Australia’s ambitious $50 billion project to build a dozen Attack-class submarines with French company Naval Group has reportedly been shelved.

Pierre Eric Pommellet, head of Naval Group, is currently in Australia to meet federal ministers in an attempt to rescue the contract, Independent Australia has reported.

Australia’s Ministry of Defence recommended the three contenders for the competitive evaluation process, and it picked the French as the eventual winner. Naval Group won the Collins-class replacement program, also known as SEA1000, in 2016 with its Shortfin Barracuda Block 1A design. This vessel is based on a scaled-down version of the nuclear-powered Barracuda design that is now entering French Navy service.

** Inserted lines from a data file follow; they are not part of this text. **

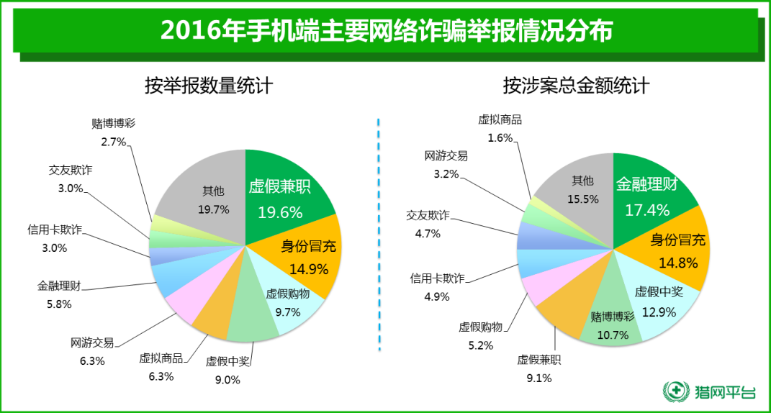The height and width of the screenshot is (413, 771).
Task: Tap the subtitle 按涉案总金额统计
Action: coord(576,86)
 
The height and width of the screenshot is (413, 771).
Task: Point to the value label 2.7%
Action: coord(114,142)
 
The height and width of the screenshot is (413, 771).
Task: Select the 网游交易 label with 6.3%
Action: coord(92,342)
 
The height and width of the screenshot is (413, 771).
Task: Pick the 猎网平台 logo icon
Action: coord(675,392)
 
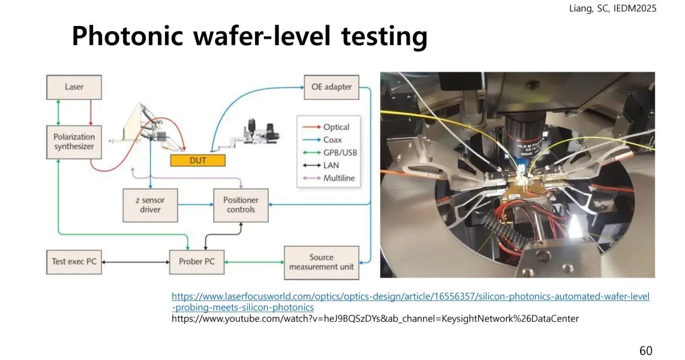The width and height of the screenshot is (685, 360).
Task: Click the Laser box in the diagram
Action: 74,87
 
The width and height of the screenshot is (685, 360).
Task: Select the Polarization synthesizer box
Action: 74,141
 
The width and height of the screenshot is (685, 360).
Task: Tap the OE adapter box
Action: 331,87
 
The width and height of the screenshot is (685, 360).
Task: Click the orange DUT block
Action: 197,160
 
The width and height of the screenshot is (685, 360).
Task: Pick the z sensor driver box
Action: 150,205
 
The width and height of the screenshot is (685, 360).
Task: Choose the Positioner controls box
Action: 240,205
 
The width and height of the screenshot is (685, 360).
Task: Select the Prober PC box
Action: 197,261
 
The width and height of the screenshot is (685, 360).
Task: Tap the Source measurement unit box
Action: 321,262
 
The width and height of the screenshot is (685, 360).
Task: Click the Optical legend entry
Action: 336,127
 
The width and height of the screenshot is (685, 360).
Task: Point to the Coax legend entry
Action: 332,140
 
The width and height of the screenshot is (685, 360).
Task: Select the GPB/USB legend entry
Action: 340,153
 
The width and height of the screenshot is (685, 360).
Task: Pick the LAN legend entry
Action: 331,165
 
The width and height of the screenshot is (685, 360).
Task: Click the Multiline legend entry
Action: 339,179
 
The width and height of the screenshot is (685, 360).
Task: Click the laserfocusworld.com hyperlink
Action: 410,297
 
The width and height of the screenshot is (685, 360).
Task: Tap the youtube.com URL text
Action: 375,319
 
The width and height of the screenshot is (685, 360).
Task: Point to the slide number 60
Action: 645,350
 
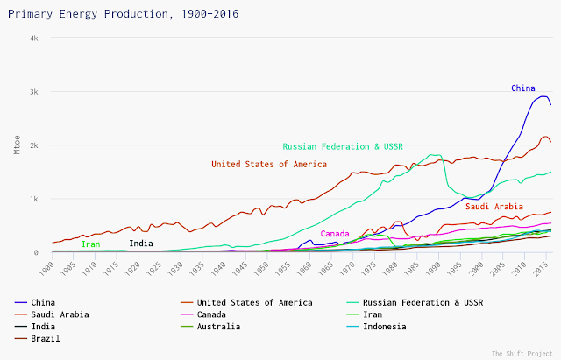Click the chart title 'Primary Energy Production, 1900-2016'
[x=121, y=15]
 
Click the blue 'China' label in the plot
[x=523, y=88]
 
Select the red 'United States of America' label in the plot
[x=269, y=164]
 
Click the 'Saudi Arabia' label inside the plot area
[x=494, y=207]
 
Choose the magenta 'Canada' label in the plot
[x=335, y=234]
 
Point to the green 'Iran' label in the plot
[x=90, y=244]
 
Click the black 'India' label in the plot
[x=140, y=244]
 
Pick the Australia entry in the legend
[x=216, y=327]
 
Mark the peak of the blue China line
[x=543, y=96]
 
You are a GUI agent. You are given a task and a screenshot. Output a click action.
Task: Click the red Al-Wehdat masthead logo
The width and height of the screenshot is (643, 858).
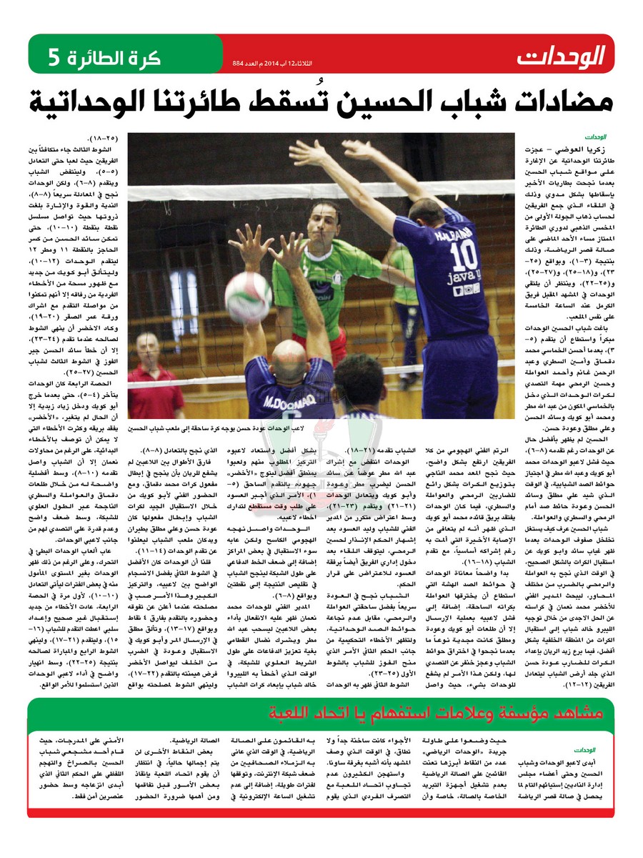561,55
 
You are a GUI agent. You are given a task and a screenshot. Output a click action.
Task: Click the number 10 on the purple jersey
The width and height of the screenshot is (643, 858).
464,253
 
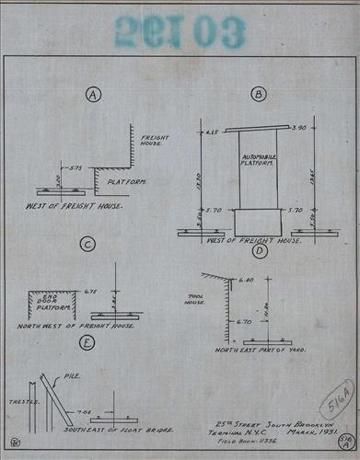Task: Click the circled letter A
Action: click(92, 94)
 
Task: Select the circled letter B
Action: click(259, 94)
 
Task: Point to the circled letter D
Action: click(259, 250)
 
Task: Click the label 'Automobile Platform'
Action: click(257, 164)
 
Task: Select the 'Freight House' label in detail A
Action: click(151, 140)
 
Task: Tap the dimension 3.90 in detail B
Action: click(296, 131)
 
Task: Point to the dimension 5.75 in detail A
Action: click(75, 168)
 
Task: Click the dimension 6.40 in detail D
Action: click(246, 281)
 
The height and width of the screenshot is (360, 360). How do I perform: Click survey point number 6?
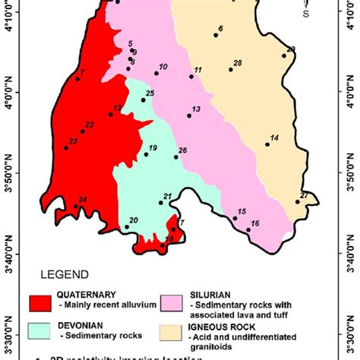click(x=216, y=35)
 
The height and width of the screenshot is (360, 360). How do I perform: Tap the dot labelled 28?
click(x=231, y=70)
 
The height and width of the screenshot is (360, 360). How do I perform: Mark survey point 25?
click(x=143, y=99)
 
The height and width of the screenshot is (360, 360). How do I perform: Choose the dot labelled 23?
click(x=66, y=147)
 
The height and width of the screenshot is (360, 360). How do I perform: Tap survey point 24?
click(x=75, y=206)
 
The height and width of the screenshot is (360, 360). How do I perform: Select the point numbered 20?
click(x=126, y=226)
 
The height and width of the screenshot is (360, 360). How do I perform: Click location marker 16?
click(x=248, y=229)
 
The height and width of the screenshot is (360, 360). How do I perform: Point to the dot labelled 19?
click(x=146, y=154)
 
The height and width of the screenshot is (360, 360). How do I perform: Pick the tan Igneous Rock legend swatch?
click(x=182, y=331)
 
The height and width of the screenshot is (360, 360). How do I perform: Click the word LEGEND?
click(x=66, y=274)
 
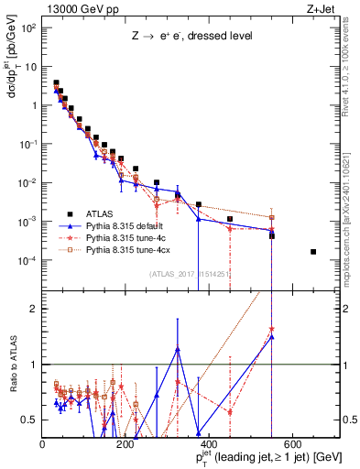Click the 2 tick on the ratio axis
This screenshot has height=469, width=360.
click(x=35, y=309)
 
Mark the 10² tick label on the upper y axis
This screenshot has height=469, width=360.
click(x=29, y=27)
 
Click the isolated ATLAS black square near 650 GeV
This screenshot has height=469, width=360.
click(x=313, y=252)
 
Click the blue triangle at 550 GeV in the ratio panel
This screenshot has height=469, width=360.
click(x=272, y=336)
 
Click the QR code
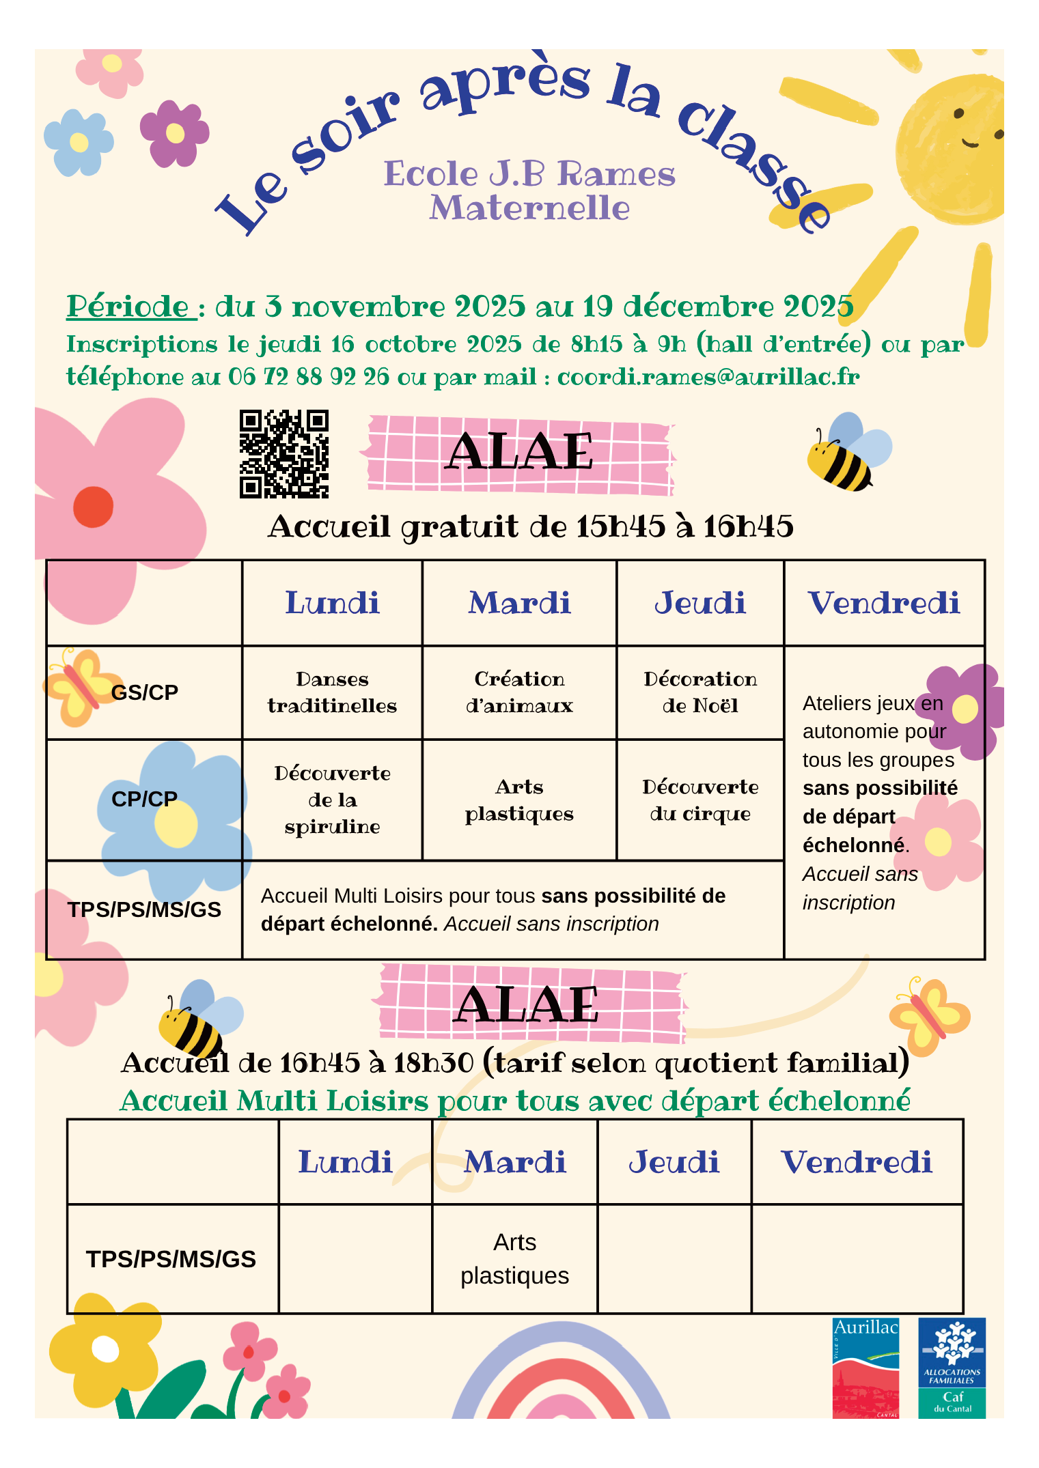pos(283,453)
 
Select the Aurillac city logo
pos(865,1367)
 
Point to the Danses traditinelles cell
pos(332,692)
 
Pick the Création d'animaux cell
pos(519,692)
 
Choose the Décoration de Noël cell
pos(700,692)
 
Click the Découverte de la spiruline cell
pos(332,800)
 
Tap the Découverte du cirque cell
pos(700,800)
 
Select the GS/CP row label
pos(144,692)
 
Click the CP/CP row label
pos(144,799)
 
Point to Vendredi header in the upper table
pos(884,604)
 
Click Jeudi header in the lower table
pos(674,1163)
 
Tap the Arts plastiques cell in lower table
pos(514,1258)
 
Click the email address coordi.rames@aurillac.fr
pos(708,377)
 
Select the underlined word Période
pos(128,307)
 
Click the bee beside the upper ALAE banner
pos(846,454)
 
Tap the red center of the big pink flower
pos(94,507)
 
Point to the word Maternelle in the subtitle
pos(529,208)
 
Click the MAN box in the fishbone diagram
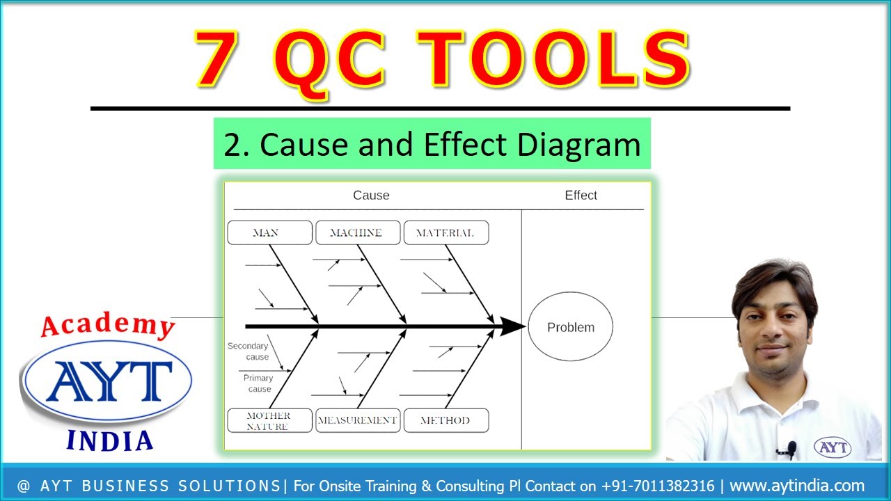pos(269,233)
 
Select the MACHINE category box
pos(358,233)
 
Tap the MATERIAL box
pos(446,233)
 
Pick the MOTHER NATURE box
pos(269,420)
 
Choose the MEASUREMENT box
pos(358,420)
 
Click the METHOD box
pos(446,420)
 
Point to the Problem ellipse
pos(571,327)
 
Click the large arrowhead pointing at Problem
pos(513,326)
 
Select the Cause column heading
pos(371,196)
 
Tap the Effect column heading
pos(581,196)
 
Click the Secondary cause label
pos(249,351)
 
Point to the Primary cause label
pos(258,383)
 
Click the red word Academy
pos(108,325)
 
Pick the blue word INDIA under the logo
pos(109,440)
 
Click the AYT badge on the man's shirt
pos(832,447)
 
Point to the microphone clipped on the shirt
pos(791,449)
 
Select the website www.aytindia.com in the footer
pos(796,486)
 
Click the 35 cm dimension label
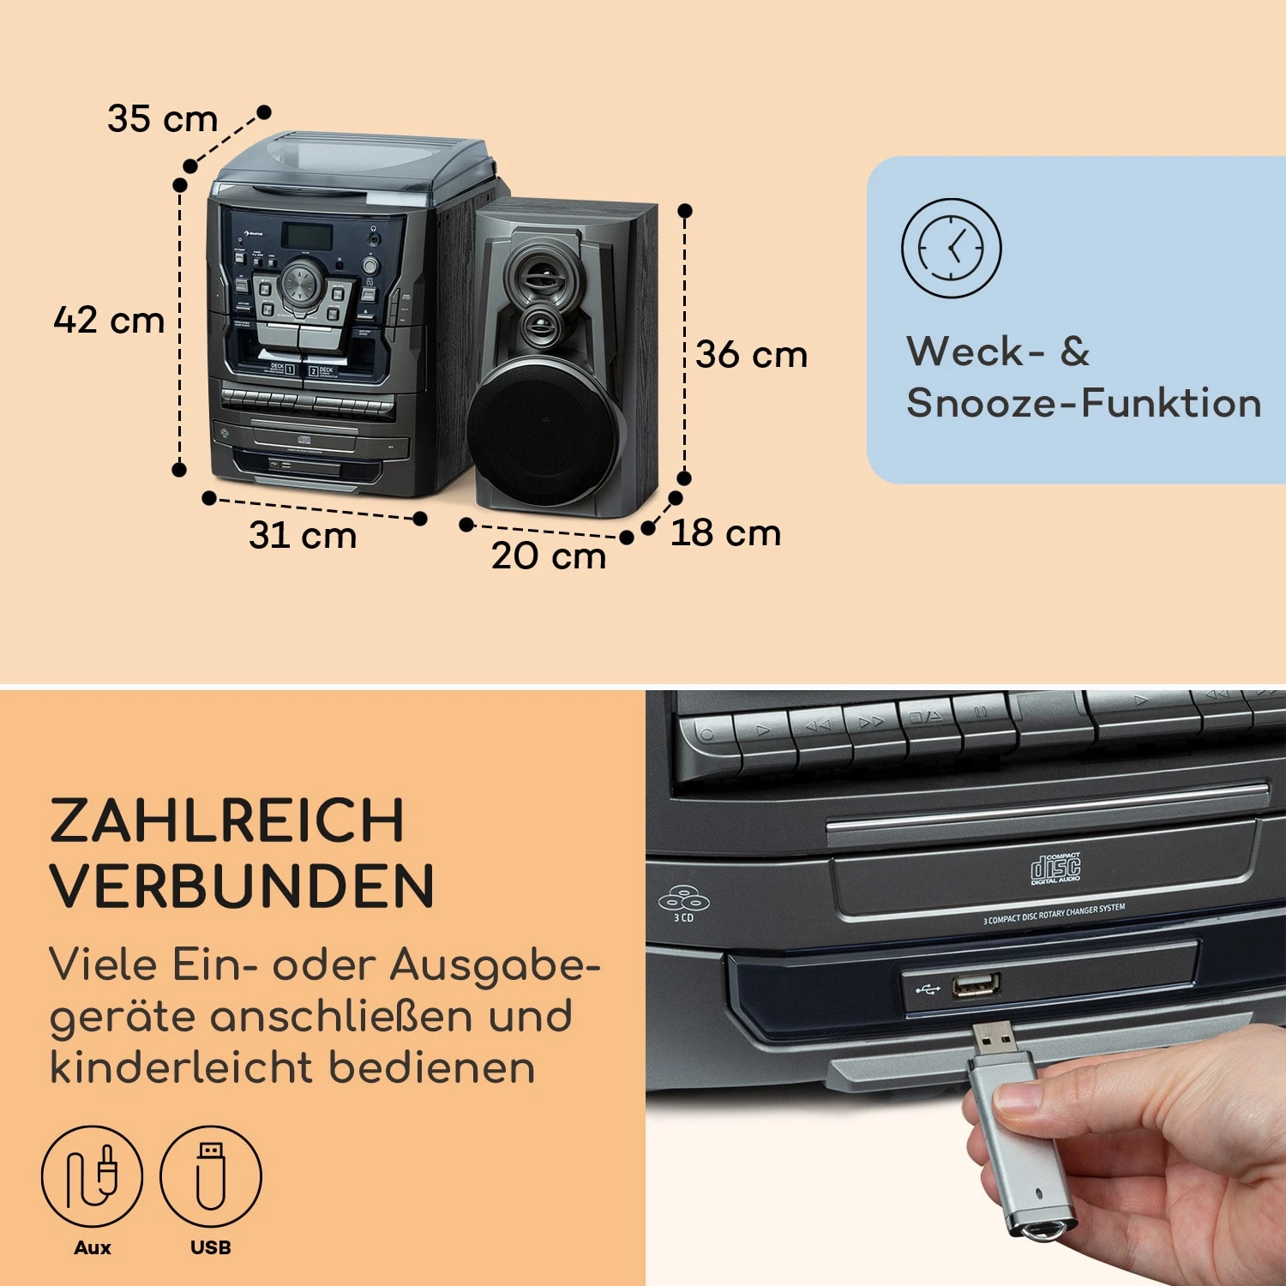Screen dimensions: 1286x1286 point(162,118)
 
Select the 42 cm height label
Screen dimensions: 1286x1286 point(109,321)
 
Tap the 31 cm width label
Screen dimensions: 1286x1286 point(303,535)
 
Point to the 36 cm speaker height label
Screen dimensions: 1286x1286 point(751,354)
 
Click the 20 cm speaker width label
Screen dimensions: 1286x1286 point(549,556)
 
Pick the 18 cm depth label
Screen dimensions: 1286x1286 point(725,533)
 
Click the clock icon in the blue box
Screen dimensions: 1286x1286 point(951,249)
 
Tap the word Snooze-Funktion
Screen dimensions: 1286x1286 point(1084,403)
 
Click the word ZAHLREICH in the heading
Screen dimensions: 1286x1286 point(227,820)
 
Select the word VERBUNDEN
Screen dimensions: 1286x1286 point(243,886)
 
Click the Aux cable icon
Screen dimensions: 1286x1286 point(92,1175)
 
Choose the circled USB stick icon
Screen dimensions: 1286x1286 point(211,1175)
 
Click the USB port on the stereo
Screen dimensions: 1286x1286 point(976,986)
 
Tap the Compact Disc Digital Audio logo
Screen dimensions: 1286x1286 point(1055,868)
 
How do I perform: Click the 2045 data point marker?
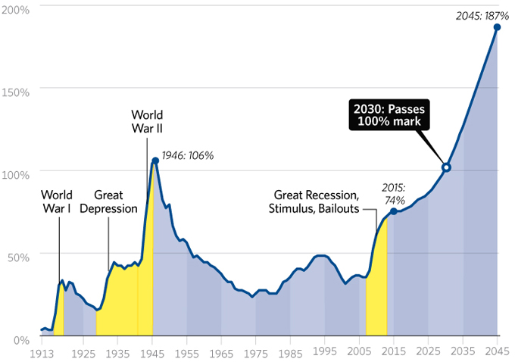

It is said to be due to a combination reasons, including cost blowouts, missed delays and political. Since negotiations with France began, Australia has had three prime ministers, three deputy PMs, three failed treasurers, five defence ministers and four ministers for defence industry. Of the 15 individuals to have held these portfolios, seven have left the Parliament.

While the project was initially estimated to cost between $20-25 billion, an agreement between parties signed in late 2016 showed a figure that’s double the prediction, or $50 billion. By February 2020, the Parliamentary Library research service reported that the acquisition cost “... is in the order of $80 billion in out-turned dollars and the estimate for sustainment might roughly work out to be around $145 billion...”

France, meanwhile, is reportedly paying $10.2 billion for six Barracudas.

Even the idea of building a submarine powered by a diesel-electric engine has been considered a fail. The addition of U.S.-made systems in the Australian submarines potentially also adds cost and complexity.

Additionally, Defence Minister Linda Reynolds is holding out for 60% local input, down from 90% when the project was first announced. The French now insist it must be much less as Australia cannot deliver. This was not settled before the production agreement was signed in 2018.

An alternative solution instead of scrapping the project is to negotiate a submarine deal with Swedish company Saab, which owns Kockums that built Collins. Australian Financial Review reports that Reynolds has not denied this possibility. “As the original designer of the Collins class submarine, Saab Kockums has an ongoing relationship with [the Australian Submarine Corporation] supporting the life of type extension program for the Collins class submarine,” she said.